Terdakwa Willy Akasaka yang paling awal menjalani sidang di PN Denpasar, Selasa sore pukul 15.00 Wita. Dalam sidang yang dipimpin ketua majelis hakim I Made Pasek tersebut, Jaksa Penuntut Umum (JPU) Dewa Arya Lanang Raharja menyatakan terdakwa Willy terbukti secara sah dan meyakinkan lakukan tindak pidana narkotika. Yakni, telah melakukan percobaan atau pemufakatan jahat untuk melakukan tindak pidana narkotika. Terdakwa tanpa hak atau melawan hukum menawarkan untuk dijual, menjual, membeli, menerima, menjadi perantara dalam jual beli, menukar, menyerahkan narkotika golongan I dalam bentuk bukan tanaman yang beratnya melebihi 5 gram, sebagaimana dimaksud Pasal 114 ayat (2) jo Pasal 132 ayat (1) UU RI Nomor 35 Tahun 2009 tentang Narkotika sesuai dakwaan primair.
Sebelum membacakan tuntutan, JPU Lanang Raharja menguraikan hal yang memberatkan terdakwa Willy, yaitu tidak mendukung upaya pemerintah dalam pemberantasan narkoba, berbelit dalam sidang, tidak mengakui perbuatannya, dan sudah pernah dihukum. “Menjatuhkan pidana kepada terdakwa Abdul Rahman Willy alias Willy dengan pidana penjara selama seumur hidup. Dengan perintah supaya terdakwa tetap ditahan,” tegas JPU Lanang Raharja saat membacakan amar tuntutannya.
Dalam amar tuntutan juga diurakian perkara ini berawal dari penangkapan Dedi Setiawan, 1 Juni 2017, di Desa Karang Mulia, Kecamatan Karang Tengah, Tangerang, Banten dengan barang bukti 19.000 butir ekstasi.
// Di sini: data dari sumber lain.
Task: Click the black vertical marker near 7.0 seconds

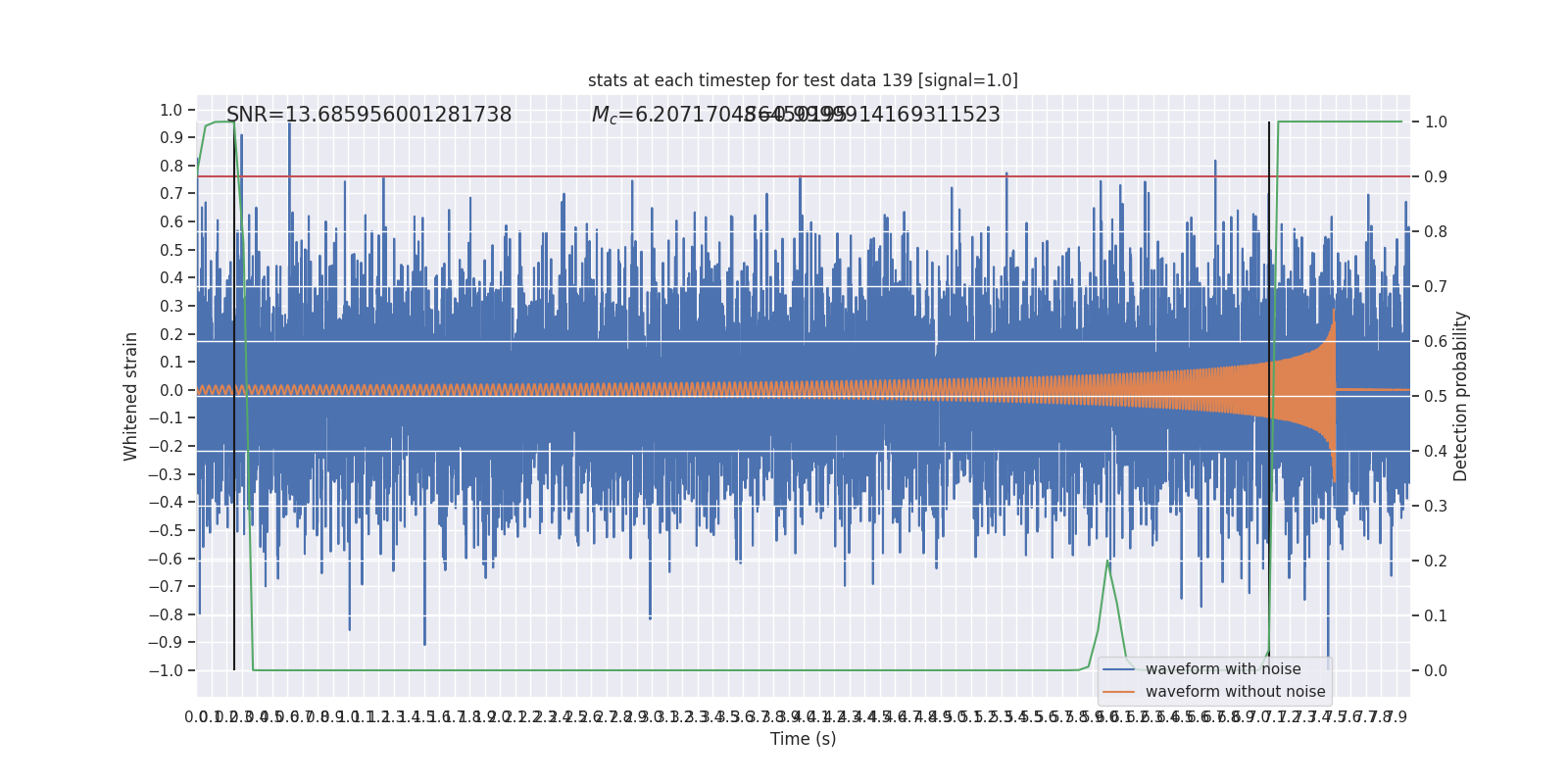Action: pyautogui.click(x=1269, y=392)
Dari penyelidikan, diketahui barang haram tersebut akan dijual melalui perantara yaitu Iskandar, Budi Liman, dan Willy.
Sebelum Dedi Setiawan tertangkap, Budi Liman dan Willy sudah sempat komunikasi. Saat itu, Budi Liman menelepon Willy seraya menawarkan ekstasi. Namun, pertemuan baru bisa terlaksana, 5 Juni 2017, di Room 26 Diskotik Akasaka, kawasan Simpang Enam Jalan Teuku Umar Denpasar. Saat akan transaksi inilah Willy dan Budi Liman berikut barang bukti 19.000 butir ekstasi ditangkap petugas Mabes Polri.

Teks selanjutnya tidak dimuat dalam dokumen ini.